Cloudinary Blog

Improve the Web Experience With Progressive Image Decoding

Progressive Image Decoding Delivers an Enhanced Web Experience

Progressive image decoding is an excellent way in which to accelerate page loads and hence improve the web-browsing experience. This post explains why and elaborates on the recent developments for that approach.

The Importance of Image Compression

Some people say that since internet speeds are continually trending faster, we don’t really need to enhance image compression. They believe that JPEG is good enough and that, in particular, progressive decoding belongs to the past, important for web surfing in the early 1990s with slow dial-in modems, which are no longer in use in the modern world.
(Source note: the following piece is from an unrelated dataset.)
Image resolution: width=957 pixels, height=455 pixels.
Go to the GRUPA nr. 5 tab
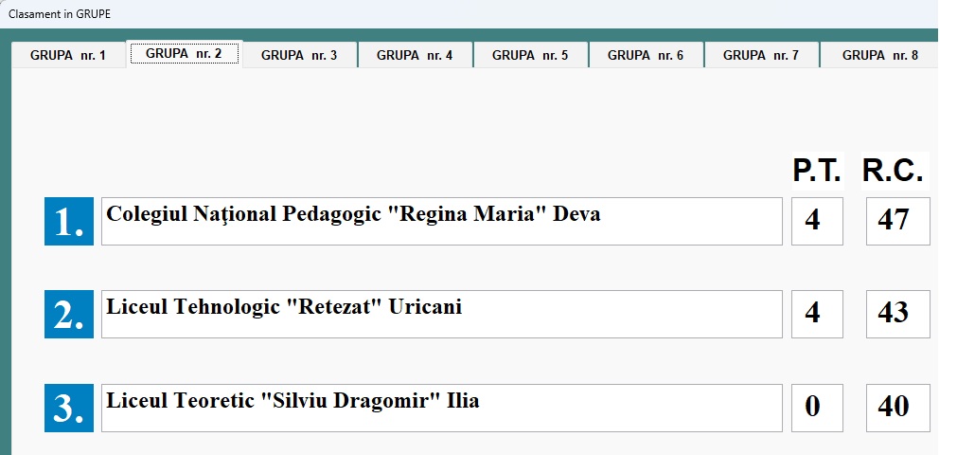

I think those people are wrong. Yes, the internet is faster. However, not everyone has high-speed internet. Those who do—at home or at work—can't access it at all times, not while they're traveling. Separately, the faster internet has led to heavier websites, with the web becoming way more visual with ever more and larger images and videos. Images represent a large amount of data: every pixel consists of at least three numbers (R, G, and B), each number requiring at least 8 bits. So, without compression, 1 megapixel equals 3 megabytes. Given that the median webpage contains 2.1 MP worth of images, sending them, uncompressed, on a 3-Mbps, 3G connection would take at least 17 seconds—a long wait!

Plus, we desire high-resolution images and ones that require a wide color gamut and a high dynamic range, not achievable with 8-bit encoding. Bottom line: image compression remains a must-do.

In essence, lossless image compression is simple. The hard part is to find a more concise representation but, in the end, it stands for exactly the original pixel values that went in. For typical photographs, lossless compression accords you a compression ratio of 2:1 only, or maybe 3:1, which translates to 1 megapixel in 1 megabyte instead of 3. Not bad, but not good enough.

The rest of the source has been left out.